We’re at our best when we pull together and focus.
Add up the numbers — hundreds of experienced staff working in their local communities, hundreds of thousands of supporters, six decades of history, tens of millions of dollars invested annually — and we are having an impact at a national scale.
We're Getting to Work.
Trout Unlimited has deep experience in the entire suite of conservation tactics, and we’re strategically deploying them on our Priority Waters.
Restoring rivers. Shoring up streambanks. Removing dams. Reconnecting habitat. Keeping water in streams at key times of the year. Defending important trout and salmon habitat. Securing protective designations for coldwater strongholds. Pushing for smarter and more effective management of wild and native populations.

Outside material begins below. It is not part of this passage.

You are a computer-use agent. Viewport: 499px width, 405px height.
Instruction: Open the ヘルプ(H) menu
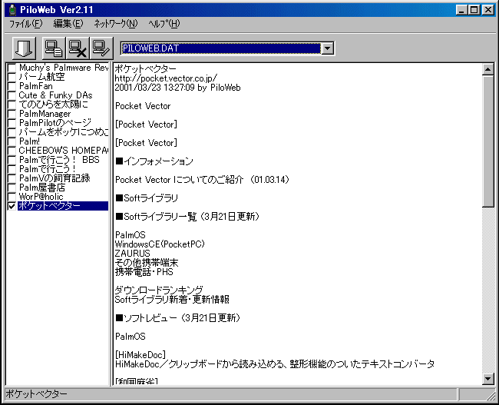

We’re pulling out every stop to protect and recover these waters, these fisheries, and the communities and people who depend on them.
Here's the Good News: You Can Help.
We have a vision: Conservationists and communities of people who fish and people who simply love their waters, all hard at work—pulling out dams, reconnecting rivers, changing policy—united behind a vision of healthy fish and clean water.
That’s the ambitious vision of Priority Waters.
It will take all of us to get there. We all have a part to play. A tree planted, a stream cleaned up, a letter sent to a decision-maker, a water sample collected, a dollar raised—it all adds up to impact at a national scale.